Cystic Fibrosis: Symdeko (tezacaftor/ivacaftor)

Indication: Indicated for cystic fibrosis (CF) in patients aged 12 years or older who are homozygous for the F508del mutation or who have at least 1 mutation in the cystic fibrosis transmembrane conductance regulator (CFTR) gene that is responsive to tezacaftor/ivacaftor based on in vitro data and/or clinical evidence.


Tezacaftor: CFTR corrector; increases amount of mature CFTR protein at the cell surface by targeting the processing and trafficking defect of the F508del CFTR protein.

Ivacaftor: CFTR potentiator; enhances function of the CFTR protein once it reaches the cell surface.

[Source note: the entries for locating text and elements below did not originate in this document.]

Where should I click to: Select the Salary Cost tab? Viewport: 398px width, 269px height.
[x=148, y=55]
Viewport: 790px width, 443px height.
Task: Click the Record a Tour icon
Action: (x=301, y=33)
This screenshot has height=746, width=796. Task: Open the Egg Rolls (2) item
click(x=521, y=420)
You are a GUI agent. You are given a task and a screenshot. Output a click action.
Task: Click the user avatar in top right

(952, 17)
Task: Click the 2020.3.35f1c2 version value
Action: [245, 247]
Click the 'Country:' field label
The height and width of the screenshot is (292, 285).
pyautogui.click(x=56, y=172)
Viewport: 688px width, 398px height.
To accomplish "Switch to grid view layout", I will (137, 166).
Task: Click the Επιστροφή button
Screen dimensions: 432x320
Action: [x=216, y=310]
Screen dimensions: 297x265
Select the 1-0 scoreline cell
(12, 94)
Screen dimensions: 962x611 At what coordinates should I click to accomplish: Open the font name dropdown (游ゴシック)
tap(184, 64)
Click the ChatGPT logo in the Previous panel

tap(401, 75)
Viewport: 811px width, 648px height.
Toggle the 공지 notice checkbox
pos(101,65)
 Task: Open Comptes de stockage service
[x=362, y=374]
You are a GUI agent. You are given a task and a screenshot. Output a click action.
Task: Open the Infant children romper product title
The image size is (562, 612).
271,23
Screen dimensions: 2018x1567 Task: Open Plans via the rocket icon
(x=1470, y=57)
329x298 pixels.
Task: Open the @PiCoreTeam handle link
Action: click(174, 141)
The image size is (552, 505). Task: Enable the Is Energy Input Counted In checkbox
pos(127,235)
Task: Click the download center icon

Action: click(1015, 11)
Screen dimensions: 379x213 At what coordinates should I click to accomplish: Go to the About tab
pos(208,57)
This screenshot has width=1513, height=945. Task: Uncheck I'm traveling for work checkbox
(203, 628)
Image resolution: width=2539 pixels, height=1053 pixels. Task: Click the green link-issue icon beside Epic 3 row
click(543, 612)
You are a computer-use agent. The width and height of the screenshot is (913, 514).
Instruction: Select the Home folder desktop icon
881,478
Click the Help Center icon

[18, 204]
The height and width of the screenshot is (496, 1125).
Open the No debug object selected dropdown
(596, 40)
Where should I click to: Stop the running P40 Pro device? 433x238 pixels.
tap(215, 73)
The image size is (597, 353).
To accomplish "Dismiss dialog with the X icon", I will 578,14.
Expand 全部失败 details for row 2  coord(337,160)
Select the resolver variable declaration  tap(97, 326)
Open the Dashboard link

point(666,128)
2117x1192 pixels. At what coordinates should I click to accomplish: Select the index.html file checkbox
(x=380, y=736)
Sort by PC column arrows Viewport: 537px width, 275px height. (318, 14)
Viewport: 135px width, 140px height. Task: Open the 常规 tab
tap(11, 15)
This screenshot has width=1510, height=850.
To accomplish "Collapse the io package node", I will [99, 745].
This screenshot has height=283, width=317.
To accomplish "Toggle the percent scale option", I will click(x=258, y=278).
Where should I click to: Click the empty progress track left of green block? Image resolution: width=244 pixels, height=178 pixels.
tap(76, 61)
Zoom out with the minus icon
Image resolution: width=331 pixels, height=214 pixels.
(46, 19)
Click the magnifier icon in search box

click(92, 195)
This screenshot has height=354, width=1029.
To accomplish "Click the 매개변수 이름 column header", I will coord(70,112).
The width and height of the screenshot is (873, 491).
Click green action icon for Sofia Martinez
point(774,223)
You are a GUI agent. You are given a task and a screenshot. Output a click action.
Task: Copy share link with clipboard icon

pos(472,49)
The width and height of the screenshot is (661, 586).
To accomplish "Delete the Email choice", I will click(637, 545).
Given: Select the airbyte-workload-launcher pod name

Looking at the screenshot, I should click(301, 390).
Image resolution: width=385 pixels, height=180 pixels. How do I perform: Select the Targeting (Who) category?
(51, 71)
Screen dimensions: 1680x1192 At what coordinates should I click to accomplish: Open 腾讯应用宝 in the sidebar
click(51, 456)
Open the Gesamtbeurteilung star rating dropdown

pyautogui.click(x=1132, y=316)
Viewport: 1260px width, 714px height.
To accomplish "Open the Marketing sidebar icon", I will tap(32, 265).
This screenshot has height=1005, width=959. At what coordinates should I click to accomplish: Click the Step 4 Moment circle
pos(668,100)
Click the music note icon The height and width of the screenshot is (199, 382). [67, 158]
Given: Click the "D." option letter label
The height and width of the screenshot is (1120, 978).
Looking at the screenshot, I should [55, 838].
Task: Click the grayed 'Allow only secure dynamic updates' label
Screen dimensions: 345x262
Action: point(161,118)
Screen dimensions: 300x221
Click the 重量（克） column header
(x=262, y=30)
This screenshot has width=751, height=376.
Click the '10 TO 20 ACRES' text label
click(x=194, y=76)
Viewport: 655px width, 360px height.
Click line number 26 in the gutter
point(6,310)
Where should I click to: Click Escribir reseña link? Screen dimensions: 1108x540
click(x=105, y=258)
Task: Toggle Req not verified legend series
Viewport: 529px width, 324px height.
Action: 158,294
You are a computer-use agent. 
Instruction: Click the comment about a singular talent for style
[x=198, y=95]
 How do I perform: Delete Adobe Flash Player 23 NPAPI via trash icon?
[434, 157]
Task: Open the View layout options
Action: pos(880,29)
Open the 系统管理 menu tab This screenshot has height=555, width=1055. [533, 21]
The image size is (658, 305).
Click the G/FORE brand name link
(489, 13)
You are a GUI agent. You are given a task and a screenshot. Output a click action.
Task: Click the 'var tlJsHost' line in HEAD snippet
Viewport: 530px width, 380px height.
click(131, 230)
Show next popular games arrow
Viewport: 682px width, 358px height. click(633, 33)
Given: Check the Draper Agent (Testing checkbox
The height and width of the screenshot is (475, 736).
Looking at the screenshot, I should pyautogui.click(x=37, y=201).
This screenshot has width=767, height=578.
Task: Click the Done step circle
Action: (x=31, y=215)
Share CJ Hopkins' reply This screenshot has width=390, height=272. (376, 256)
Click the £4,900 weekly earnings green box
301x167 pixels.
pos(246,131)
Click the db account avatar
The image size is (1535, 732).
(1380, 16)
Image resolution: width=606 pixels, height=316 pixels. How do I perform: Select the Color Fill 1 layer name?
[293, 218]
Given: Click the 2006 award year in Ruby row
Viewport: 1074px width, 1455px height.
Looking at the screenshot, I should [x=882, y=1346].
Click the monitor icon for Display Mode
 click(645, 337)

  • Copackaged as a fixed dose combination tablet of tezacaftor 100 mg and ivacaftor 150 mg PLUS a separate ivacaftor 150mg tablet.

  • Morning dose: One tezacaftor/ivacaftor 100-mg/150-mg fixed-dose tablet PO.

  • Evening dose: One ivacaftor 150-mg tablet PO.

  • Administer morning and evening doses ~12 hr apart.

Approval was based on the EVOLVE and EXPAND phase 3 trials. Results showed treatment with tezacaftor/ivacaftor and ivacaftor measured improvements across multiple disease measures, including lung function and pulmonary exacerbations compared with ivacaftor monotherapy.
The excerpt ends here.